In Guy DeMaupassant’s 19th century morality tale, The Necklace, Mathilde Loisel starts out melancholy and wistful, married to a clerk in the Department of Education, daydreaming about wealth and greatness. Beautiful and smart, but born into a middle-class family, married to a middle-class man, and living a middle-class life, she feels cheated. 150 years before social media, “She burned with the desire to please, to be envied, to be attractive and sought after.” Mathilde suffers from the common delusion that receiving the love of others will make us love ourselves when it’s actually the other way around – love yourself and others will love you. When we accept ourselves, when we have the confidence to be who and what we are, love and admiration pour into our lives.
Mathilde is unhappy with her lot in life. “She suffered constantly, feeling herself destined for all delicacies and luxuries.” She lives in Paris, Paris!, but she wants to live in a palace. She has a servant, but Mathilde neglects her own part of the housework while daydreaming of being wealthy. She and her husband sit down to eat dinner at a table “covered with a cloth that had not been washed for three days.” Loisel is excited by the pot au fue – a dish of boiled beef and vegetables that some say is the quintessence of French family fare, but she wants “delicate foods served in delicate dishes.” Mathilde has a rich friend from convent school whom she won’t visit because it makes her miserable. “She would weep for the entire day afterward with sorrow, despair, regret, and misery.” The devil on my shoulder is named Entitlement and I have to be on constant guard against its soft and conniving, but oh so convincing, whispers.
In addition to Mathilde’s unhappiness with her socioeconomic status, she is vain. Loisel finagles invitations to an important party and Mathilde insists on getting a new dress – “There’s nothing more humiliating than to look ragged in the middle of rich women.” Her husband buys her a $400 dress (money Loisel was saving to buy a shotgun so he could go hunting with his buddies), and Mathilde complains that she has no jewelry. “I’m going to look impoverished. I’d almost rather not go to the party.” Loisel, a problem-solver like most men, suggests that she borrow something from her rich friend. She agrees and paws through the gracious Mme. Forestier’s jewelry with no success until she finds a beautiful diamond necklace.

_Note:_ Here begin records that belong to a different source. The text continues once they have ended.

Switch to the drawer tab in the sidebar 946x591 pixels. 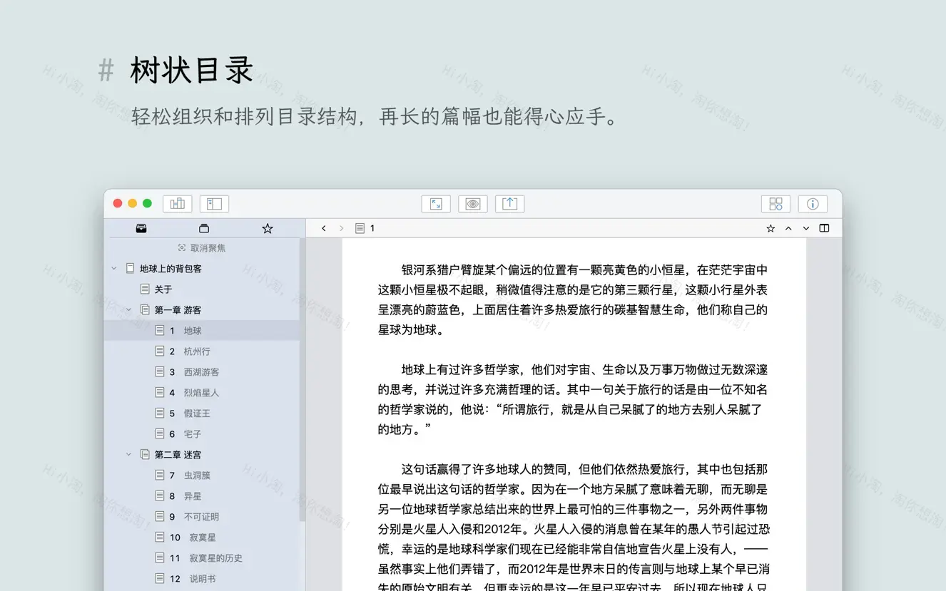point(204,228)
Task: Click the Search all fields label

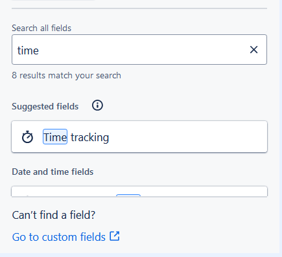Action: 41,28
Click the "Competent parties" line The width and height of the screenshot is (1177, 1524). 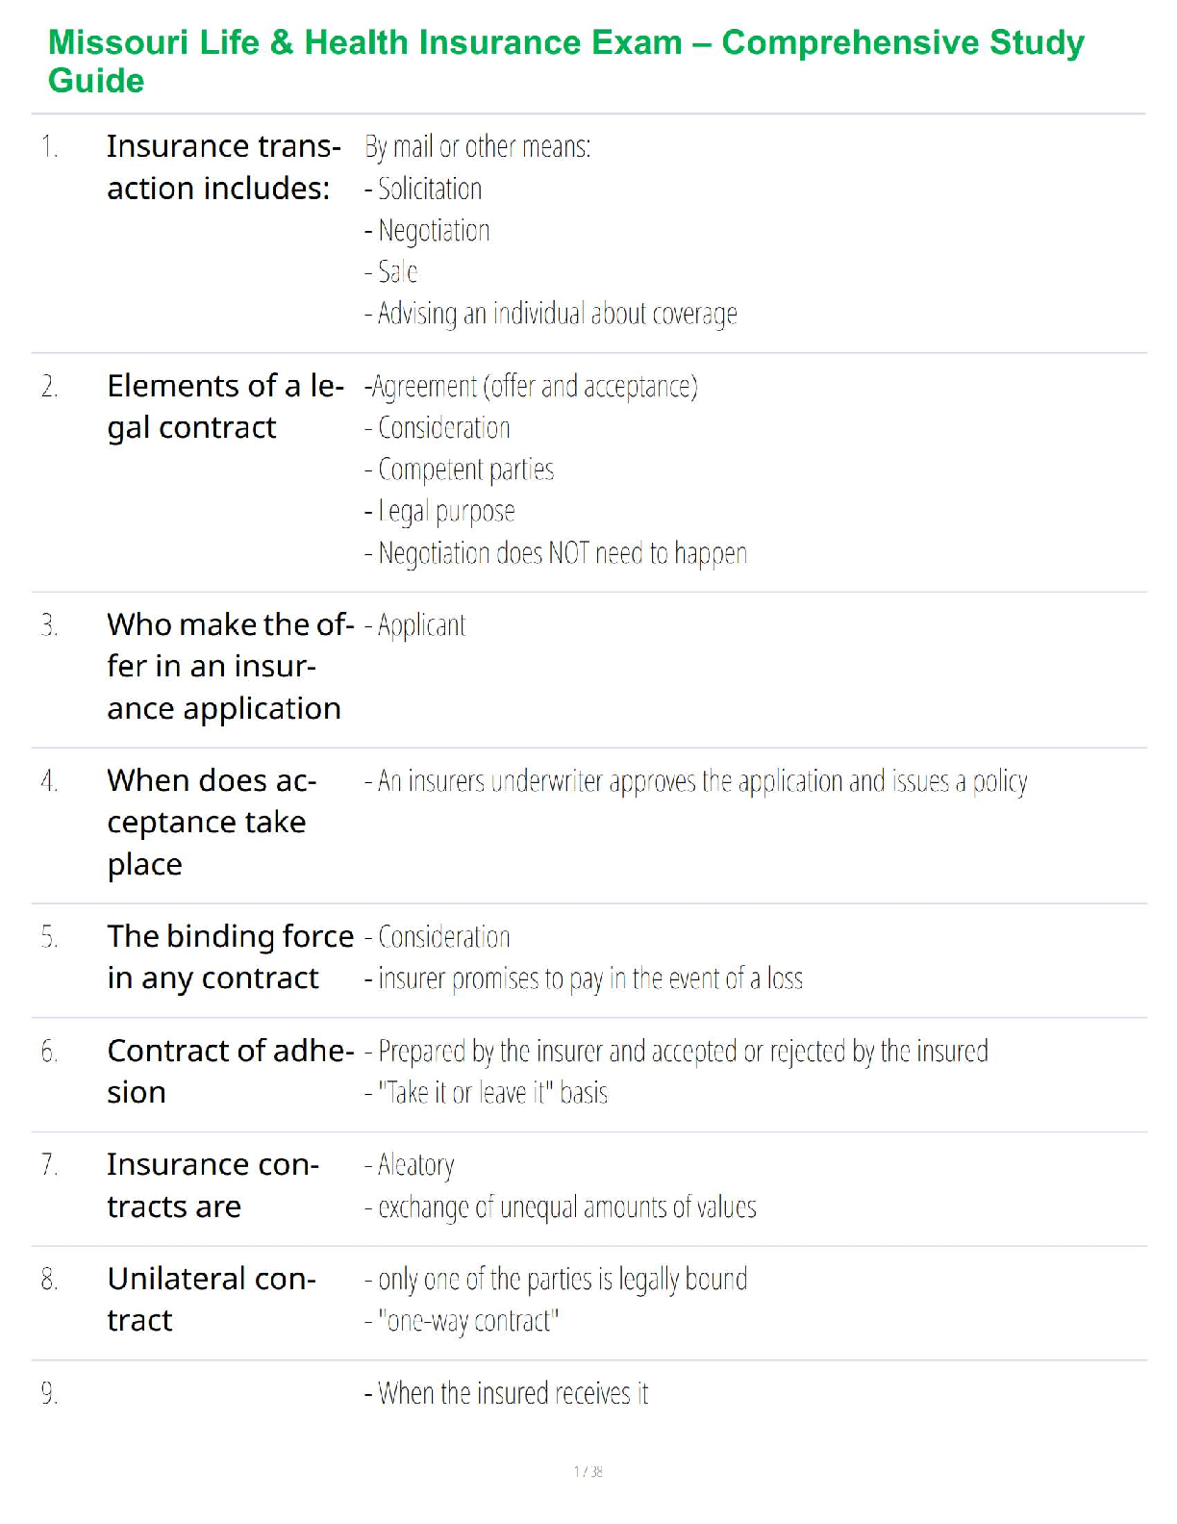tap(460, 470)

Ay the party, Mathilde is finally in her element, “she danced madly, ecstatically, drunk with pleasure, with no thought for anything.” Finally, at the end of the party, Mathilde’s vanity is shown once more when Loisel gives her a shabby shawl to wear home. “She felt it and hurried away to avoid being noticed by the other women, who luxuriated rich furs.” I thought the they were going to catch the flu and die and that would be the lesson but no, they make it home only to discover that the necklace is gone. They retrace their steps and look everywhere they can think of but can’t find it. Well shit.
There’s no way Mathilde can face her friend and admit what happened so they search the city again, this time for a replacement. They finally find an almost exact duplicate but it is SPENDY. Loisel borrows a shit-ton of money from loan sharks, forfeiting his future, to buy the necklace so Mathilde can pass it off as the original to her friend. It works and her friend is none the wiser.

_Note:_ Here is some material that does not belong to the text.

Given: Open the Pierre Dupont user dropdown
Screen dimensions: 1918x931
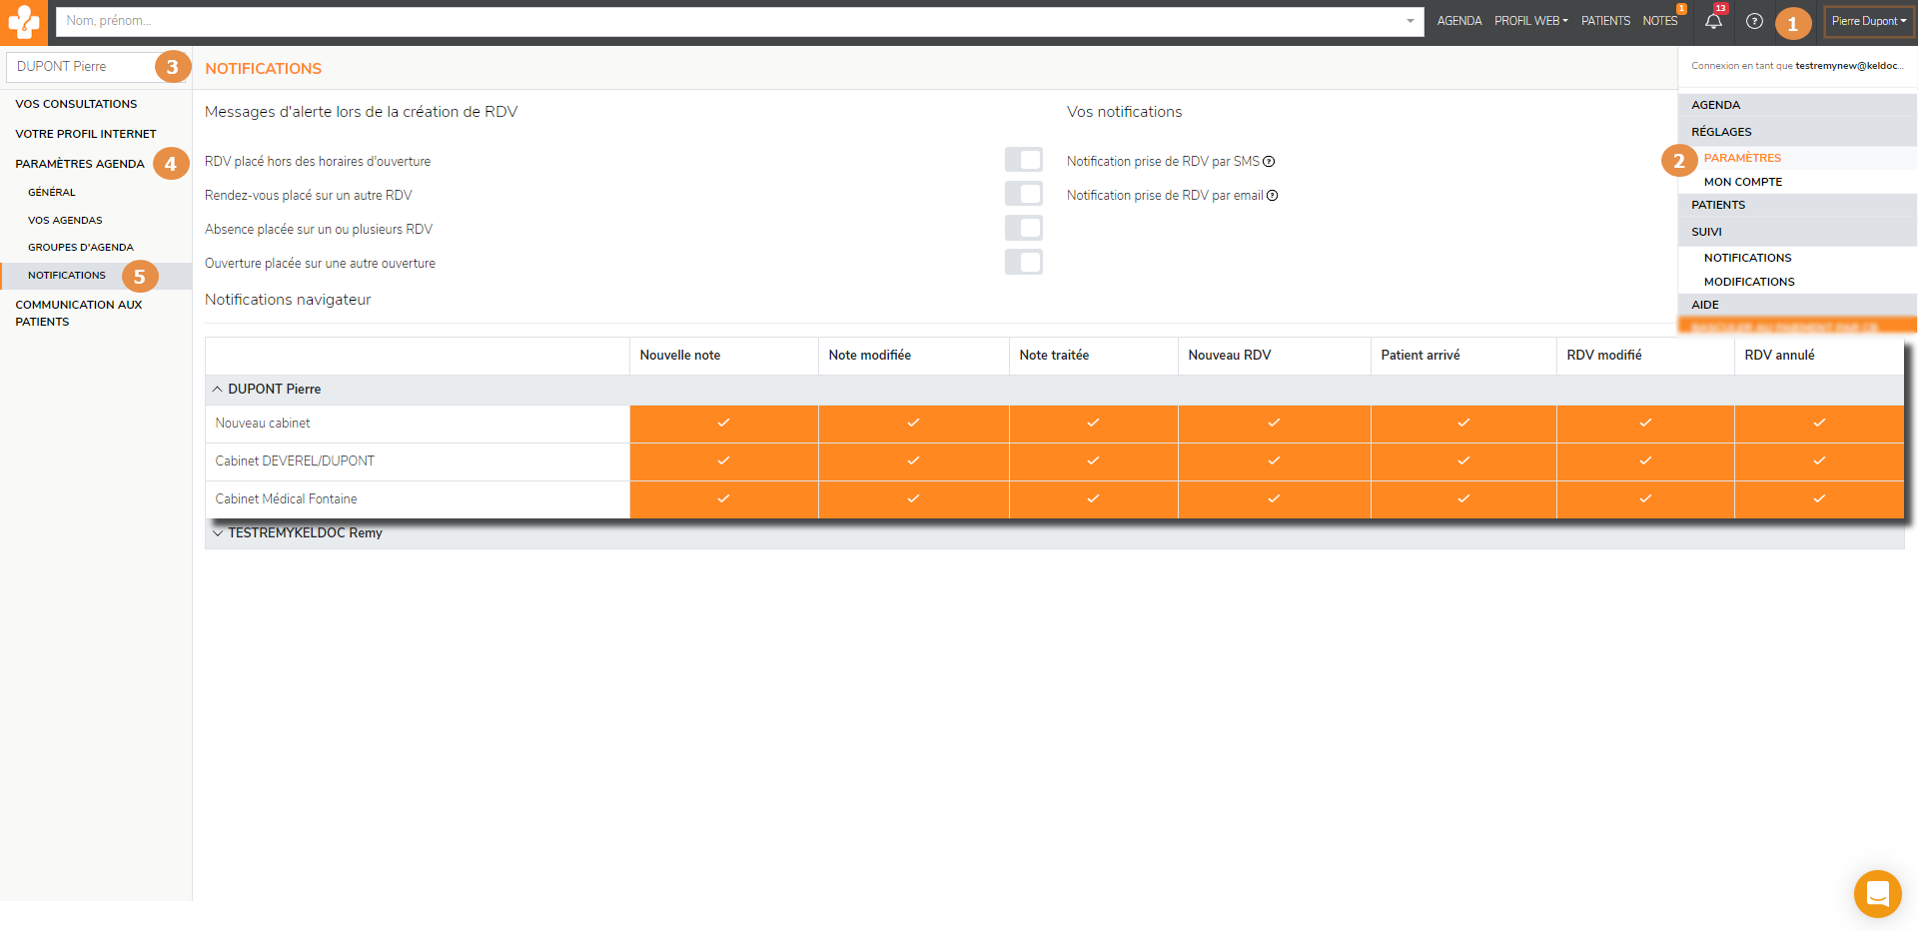Looking at the screenshot, I should click(x=1868, y=21).
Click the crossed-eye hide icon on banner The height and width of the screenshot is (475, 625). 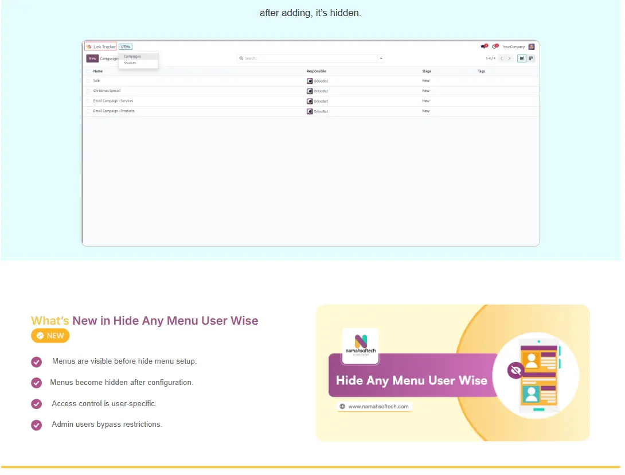pos(515,371)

Now, faced with the reality of loan-shark debt, Mathilde switches gears. To pay back the money Loisel borrowed, she puts aside her dreams of wealth and fame and gets to work. “She learned to do heavy housework, dirty kitchen jobs. She washed the dishes, wearing away her manicured fingernails…” She not only works hard to earn money but puts forth as much effort to save what she’s earned, “…she went to the fruit dealer, the grocer, the butcher,…haggling, insulting, defending her measly cash penny by penny.”
It takes a decade to pay off the debt, and Mathilde is beaten down by the end of it. She sees Mme. Forestier at the park one day and her old friend doesn’t even recognize her. Mathilde tells her the whole sad story and her friend, horrified, drops the bomb that the lost necklace was a fake, worth about a tenth of the replacement and that’s where the story ends.

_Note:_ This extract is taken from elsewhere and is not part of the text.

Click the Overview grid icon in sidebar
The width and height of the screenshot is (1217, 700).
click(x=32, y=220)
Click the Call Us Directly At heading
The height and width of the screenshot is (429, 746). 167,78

DeMaupassant develops Mathilde into a very complex character. She displays different qualities in dealing with different situations. Her unhappiness is shown in her daydreams and lack of concern about the household. Her vanity is displayed by her demands for the party and her desire to appear equal to the rich women. Her heroism is proven by her willingness to work hard and make great personal sacrifices to pay off her debts. Although her negative attributes got her into trouble, her heroism in paying her debts make Mathilde truly admirable.